** Start of Excerpted passage **

On Sept. 29, Robert Curvin, 81, who who helped to found the Newark chapter of the Congress of Racial Equality, a national civil rights organization, and who was on the ground advocating peaceful protest in the midst of the city's 1967 civil disturbances, died at his home in Newark's Vailsburg section.

Curvin, a Ford Foundation member and a former New York Times editorial board member, left behind a profound body of work, including his book “Inside Newark: Decline, Rebellion and the Search for Transformation,” a probing look at the city's post-World War II struggle to deal with violence, corruption and change.

Carl Sharif, 72, a political strategist who took the tutelage he received from Newark's first black politicians to help get Kenneth Gibson elected the city's first black mayor in 1970, was a potent behind-the-scenes political force for decades, orchestrating the later mayoral race victories of Sharpe James and now-U.S. Sen. Cory Booker (D-NJ). He died a few days afterCurvin.

** End of Excerpted passage **
** Start of Provided data **

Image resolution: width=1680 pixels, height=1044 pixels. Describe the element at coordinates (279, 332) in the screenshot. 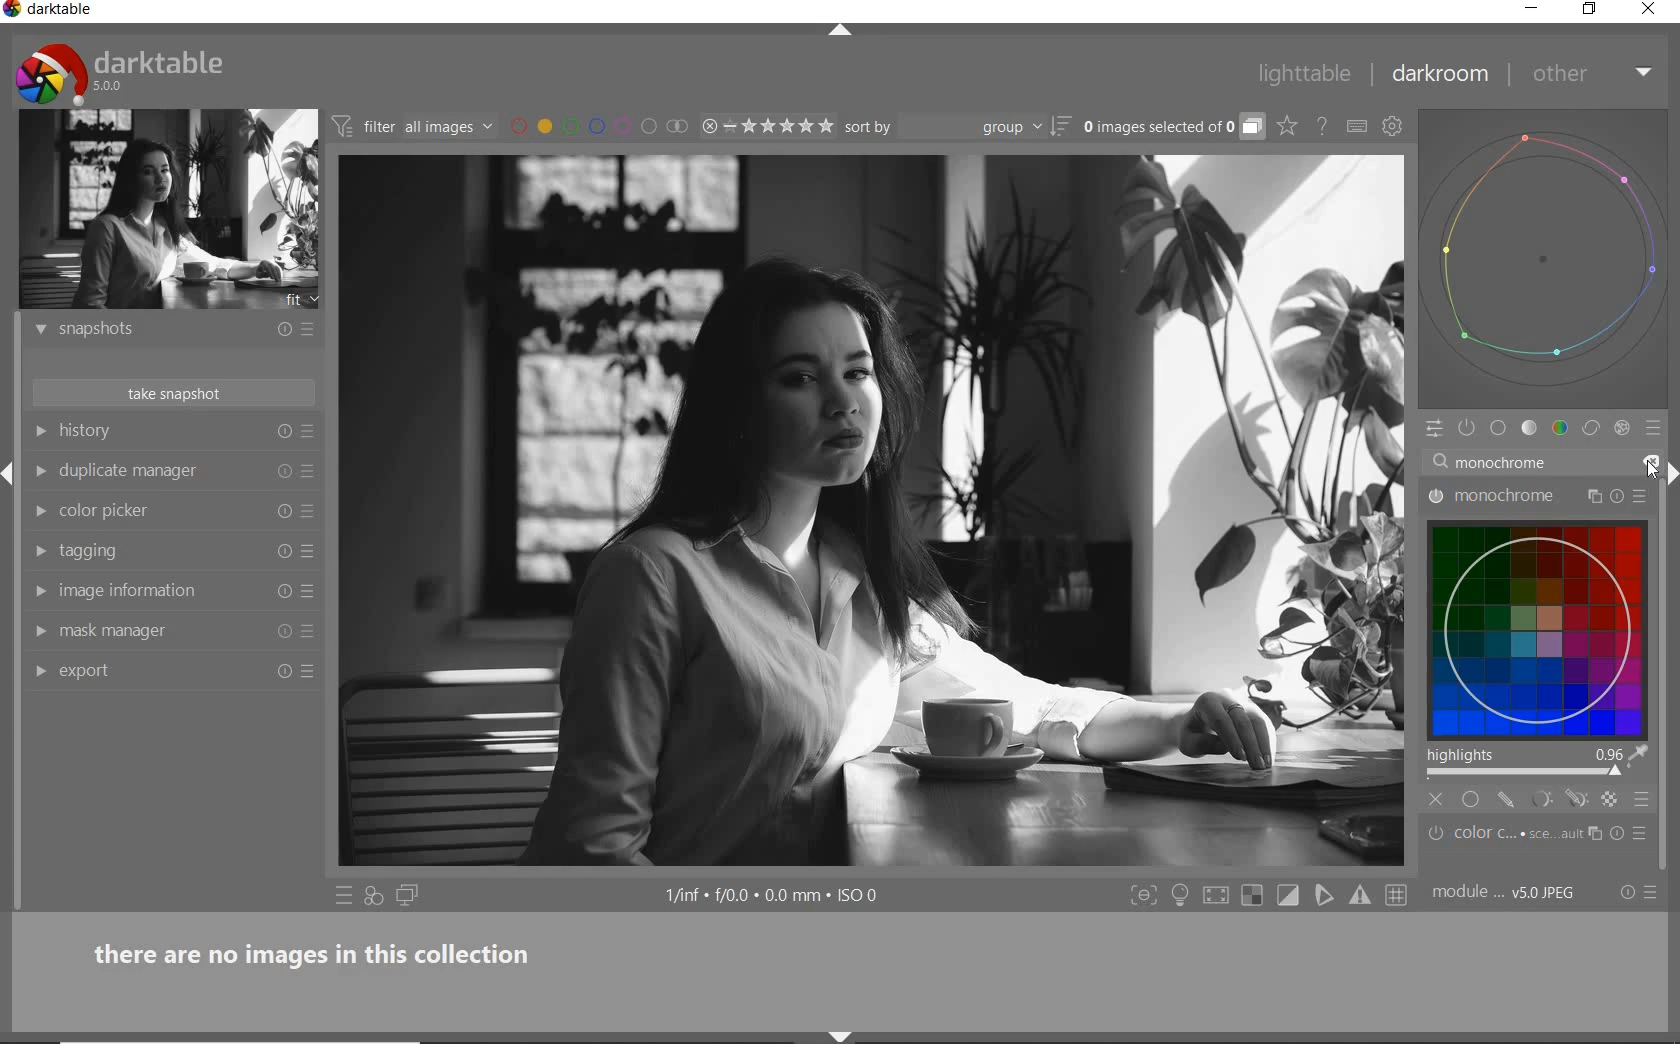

** End of Provided data **

= Given request 1 =
Using the Newark obituaries passage, answer each question on its own line:
(a) How old was Robert Curvin when he died?
(b) What is the title of Curvin's book?
(c) In what year was Kenneth Gibson elected Newark's first black mayor?
= Given request 2 =
Reproduce the Newark obituaries passage between "On Sept. 29, Robert" and "Newark's Vailsburg section.", inclusive.

= Exercise answer 1 =
(a) 81
(b) "Inside Newark: Decline, Rebellion and the Search for Transformation"
(c) 1970

= Exercise answer 2 =
On Sept. 29, Robert Curvin, 81, who who helped to found the Newark chapter of the Congress of Racial Equality, a national civil rights organization, and who was on the ground advocating peaceful protest in the midst of the city's 1967 civil disturbances, died at his home in Newark's Vailsburg section.